[[ DATA UNDER STUDY, beginning ]]

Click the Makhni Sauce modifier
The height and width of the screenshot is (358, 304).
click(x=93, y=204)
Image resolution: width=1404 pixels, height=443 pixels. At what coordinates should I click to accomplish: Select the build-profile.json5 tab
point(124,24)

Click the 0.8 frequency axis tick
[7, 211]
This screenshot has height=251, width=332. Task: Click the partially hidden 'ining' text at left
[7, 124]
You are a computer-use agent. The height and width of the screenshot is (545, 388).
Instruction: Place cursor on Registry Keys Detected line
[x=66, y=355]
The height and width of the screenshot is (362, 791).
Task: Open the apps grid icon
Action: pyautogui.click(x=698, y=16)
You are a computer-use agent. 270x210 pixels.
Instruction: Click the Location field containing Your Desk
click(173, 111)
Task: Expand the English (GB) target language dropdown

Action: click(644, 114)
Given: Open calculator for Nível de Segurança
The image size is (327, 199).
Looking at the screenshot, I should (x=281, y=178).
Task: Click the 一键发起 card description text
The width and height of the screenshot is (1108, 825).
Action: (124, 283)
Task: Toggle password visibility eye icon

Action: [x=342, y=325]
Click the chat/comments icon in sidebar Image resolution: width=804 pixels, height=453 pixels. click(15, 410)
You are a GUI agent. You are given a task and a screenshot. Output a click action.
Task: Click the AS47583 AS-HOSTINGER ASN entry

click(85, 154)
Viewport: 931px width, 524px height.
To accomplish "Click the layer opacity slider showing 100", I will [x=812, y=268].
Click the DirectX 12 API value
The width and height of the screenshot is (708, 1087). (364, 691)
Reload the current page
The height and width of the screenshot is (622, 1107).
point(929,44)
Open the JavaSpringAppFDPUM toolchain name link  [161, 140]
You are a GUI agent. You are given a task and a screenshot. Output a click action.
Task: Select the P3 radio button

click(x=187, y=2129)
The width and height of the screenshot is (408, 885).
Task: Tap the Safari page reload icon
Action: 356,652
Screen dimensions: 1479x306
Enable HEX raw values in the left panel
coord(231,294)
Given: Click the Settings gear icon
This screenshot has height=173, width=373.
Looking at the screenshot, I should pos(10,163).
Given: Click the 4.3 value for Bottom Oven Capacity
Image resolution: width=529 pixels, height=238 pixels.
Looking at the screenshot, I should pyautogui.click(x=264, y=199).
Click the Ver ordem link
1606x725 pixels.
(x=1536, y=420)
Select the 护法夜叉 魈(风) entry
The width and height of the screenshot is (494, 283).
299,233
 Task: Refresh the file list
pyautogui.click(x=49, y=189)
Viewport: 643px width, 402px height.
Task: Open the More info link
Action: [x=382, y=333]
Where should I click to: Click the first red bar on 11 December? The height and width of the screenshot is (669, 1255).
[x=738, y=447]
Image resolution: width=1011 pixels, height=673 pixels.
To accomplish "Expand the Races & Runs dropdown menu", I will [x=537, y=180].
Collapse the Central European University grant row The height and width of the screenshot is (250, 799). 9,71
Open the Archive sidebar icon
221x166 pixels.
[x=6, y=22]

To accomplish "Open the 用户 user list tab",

[[ DATA UNDER STUDY, end ]]

PROBLEM
Wherever the word "computer" appears in the entries above, copy that whole line.

YOUR RESPONSE
You are a computer-use agent. The height and width of the screenshot is (545, 388).
You are a computer-use agent. 270x210 pixels.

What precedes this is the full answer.